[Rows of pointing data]
## Begin

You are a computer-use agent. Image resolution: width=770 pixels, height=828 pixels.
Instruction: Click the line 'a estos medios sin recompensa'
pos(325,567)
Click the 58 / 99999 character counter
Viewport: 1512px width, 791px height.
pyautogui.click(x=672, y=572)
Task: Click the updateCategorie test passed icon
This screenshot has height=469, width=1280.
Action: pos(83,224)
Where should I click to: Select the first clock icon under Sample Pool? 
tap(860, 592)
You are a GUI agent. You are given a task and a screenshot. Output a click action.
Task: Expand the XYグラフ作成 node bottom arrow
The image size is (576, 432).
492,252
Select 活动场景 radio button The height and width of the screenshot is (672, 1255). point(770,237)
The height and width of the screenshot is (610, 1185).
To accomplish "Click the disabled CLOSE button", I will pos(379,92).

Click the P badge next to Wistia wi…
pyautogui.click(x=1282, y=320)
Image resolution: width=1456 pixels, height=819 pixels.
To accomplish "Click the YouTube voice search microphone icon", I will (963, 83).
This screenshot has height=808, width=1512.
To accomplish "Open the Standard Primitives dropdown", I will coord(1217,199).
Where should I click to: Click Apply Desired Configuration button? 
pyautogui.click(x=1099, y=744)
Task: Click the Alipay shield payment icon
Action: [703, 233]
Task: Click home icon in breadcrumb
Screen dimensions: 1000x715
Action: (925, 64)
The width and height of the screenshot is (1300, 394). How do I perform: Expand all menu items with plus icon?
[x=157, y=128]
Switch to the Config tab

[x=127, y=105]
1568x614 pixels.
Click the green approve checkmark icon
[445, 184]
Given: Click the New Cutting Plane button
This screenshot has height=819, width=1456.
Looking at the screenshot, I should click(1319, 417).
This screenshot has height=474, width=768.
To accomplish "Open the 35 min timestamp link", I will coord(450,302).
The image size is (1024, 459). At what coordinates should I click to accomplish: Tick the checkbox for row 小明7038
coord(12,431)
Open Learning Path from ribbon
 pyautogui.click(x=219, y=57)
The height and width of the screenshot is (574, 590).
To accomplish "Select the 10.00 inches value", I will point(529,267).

## End

- Short task: Write out the lines of the listing from the line with "The width and" to the line with "Looking at the", both included, exactly as they appear.

- Complete response:
The width and height of the screenshot is (1300, 394). How do I perform: Expand all menu items with plus icon?
[x=157, y=128]
Switch to the Config tab

[x=127, y=105]
1568x614 pixels.
Click the green approve checkmark icon
[445, 184]
Given: Click the New Cutting Plane button
This screenshot has height=819, width=1456.
Looking at the screenshot, I should click(1319, 417).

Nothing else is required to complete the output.